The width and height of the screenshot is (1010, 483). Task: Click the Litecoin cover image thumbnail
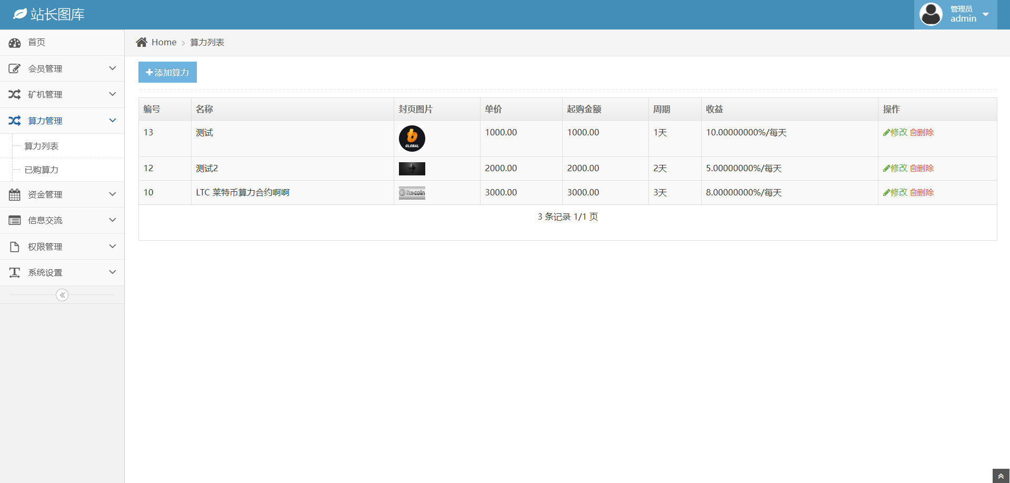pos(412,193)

---

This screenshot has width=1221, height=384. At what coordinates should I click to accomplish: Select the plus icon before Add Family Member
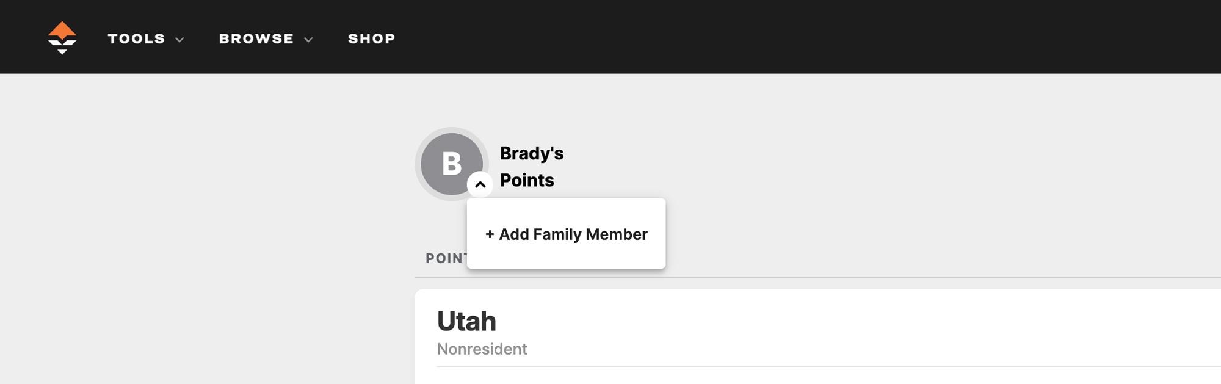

...

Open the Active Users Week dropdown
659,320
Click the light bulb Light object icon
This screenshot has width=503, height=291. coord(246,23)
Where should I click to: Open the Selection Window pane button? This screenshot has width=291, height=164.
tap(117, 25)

*Required work*.
Give the records from the line containing "Click the light bulb Light object icon" through the line containing "tap(117, 25)" as a JSON list of strings, one string per line, with blank lines left out.

*Problem solution*.
[
  "Click the light bulb Light object icon",
  "This screenshot has width=503, height=291. coord(246,23)",
  "Where should I click to: Open the Selection Window pane button? This screenshot has width=291, height=164.",
  "tap(117, 25)"
]